We parents are haunted by studies that purport to show that girls’ IQ scores drop and math grades plummet once they hit middle school, that their self-esteem disappears and happiness is elusive.

“America today is a girl-destroying place,” Pipher writes. “Adolescent girls are saplings in a hurricane. They are young and vulnerable trees that the winds blow with gale strength.”

What Pipher and others say is true. But it’s not the complete story.

For my daughter stood last week not as the vulnerable sapling, but as a strong tree, branches extended proudly, roots firmly in place.

It was the day she became a bat mitzvah. It was an antidote to everything negative and frightening about modern girls her age.

Consumed as we were with preparations, I didn’t realize this at first. Then, a few days before the service, my friend Ellen dropped off the cookies she had made for our celebration. And she said something so wise it will stay with me always.

Isn’t it amazing, she asked, that just when our daughters drive us crazy, they are able to make us so proud?

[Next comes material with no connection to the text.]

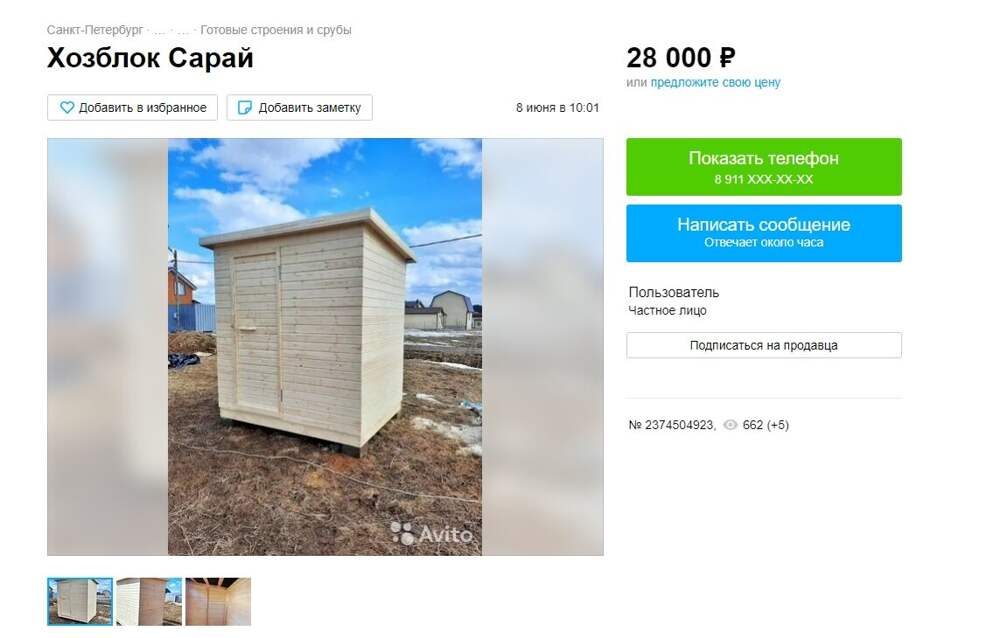Subscribe to the seller
Viewport: 1000px width, 638px height.
764,345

The pride comes not only to the parents, but because this is a rare, “public” coming-of-age ritual to the community. The bar mitzvah began centuries ago for boys as a signal of their adulthood, in the religious and secular world. At the age of 13, they were available for marriage and study or work, to leave their families and become self-sufficient.

Now, it seems, our society keeps kids in adolescence (and at home) well into their 20s. But, conversely, they are exposed to hard, adult realities at an earlier age.

And so the bat mitzvah becomes a unique moment to see an adolescent girl in a stunningly different light. Far from lacking in self-esteem, she stands there confident, able to display her abilities to lead a congregation in prayer.

Far from having her intellect demeaned, she is able to show what she has learned, offering her own reactions to an ancient text. Far from emphasizing appearance, the ritual respects thought and deed.

And in the eyes of the religious community, she becomes a full-fledged adult - granting at least to a slice of her life the mantle of maturity every teenager craves.

It is a singular moment, of course, and no guarantee that the door-slamming behavior won’t intensify. But it stands there as public proof of a girl’s growth and potential.

“As a culture,” Mary Pipher writes, “we could use more wholesome rituals for coming of age. Too many of our current rituals involve sex, drugs, alcohol and rebellion. We need more positive ways to acknowledge growth.”